### TASK DETAILS
Put the material below, from the line containing "The image size is (1280, 800)." through the line containing "[x=748, y=90]", into a JSON list of strings, with one string per line, skipping any blank lines. Include only those lines, with both end lines included.

Target position records

=======

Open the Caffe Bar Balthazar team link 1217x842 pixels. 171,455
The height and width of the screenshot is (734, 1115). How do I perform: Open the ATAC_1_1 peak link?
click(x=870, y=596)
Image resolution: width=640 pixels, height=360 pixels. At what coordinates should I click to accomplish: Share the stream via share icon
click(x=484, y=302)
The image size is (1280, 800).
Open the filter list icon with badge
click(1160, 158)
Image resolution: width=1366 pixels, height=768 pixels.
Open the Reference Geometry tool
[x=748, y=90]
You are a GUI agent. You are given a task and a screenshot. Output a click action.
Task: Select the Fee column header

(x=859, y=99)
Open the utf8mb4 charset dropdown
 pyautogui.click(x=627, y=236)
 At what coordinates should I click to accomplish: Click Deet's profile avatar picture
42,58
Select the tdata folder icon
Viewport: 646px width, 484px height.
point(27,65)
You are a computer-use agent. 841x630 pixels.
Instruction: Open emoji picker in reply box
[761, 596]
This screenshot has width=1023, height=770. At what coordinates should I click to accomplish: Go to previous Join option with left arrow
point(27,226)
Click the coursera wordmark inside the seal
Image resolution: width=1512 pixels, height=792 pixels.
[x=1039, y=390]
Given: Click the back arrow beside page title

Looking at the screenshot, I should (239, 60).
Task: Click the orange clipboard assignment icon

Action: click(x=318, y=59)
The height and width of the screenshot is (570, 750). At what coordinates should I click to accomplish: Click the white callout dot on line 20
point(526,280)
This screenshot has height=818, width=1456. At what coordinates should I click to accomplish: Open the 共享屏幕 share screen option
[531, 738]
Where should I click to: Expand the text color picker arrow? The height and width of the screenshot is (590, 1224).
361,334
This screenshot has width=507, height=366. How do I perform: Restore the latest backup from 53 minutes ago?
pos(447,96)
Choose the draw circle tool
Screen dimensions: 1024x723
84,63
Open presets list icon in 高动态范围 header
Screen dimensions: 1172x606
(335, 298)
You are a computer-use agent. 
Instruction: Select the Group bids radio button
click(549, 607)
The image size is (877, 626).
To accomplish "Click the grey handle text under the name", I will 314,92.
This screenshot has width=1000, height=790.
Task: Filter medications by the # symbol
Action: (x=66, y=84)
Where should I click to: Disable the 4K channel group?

=======

### CORRECT RESULT
[
  "The image size is (1280, 800).",
  "Open the filter list icon with badge",
  "click(1160, 158)",
  "Image resolution: width=1366 pixels, height=768 pixels.",
  "Open the Reference Geometry tool",
  "[x=748, y=90]"
]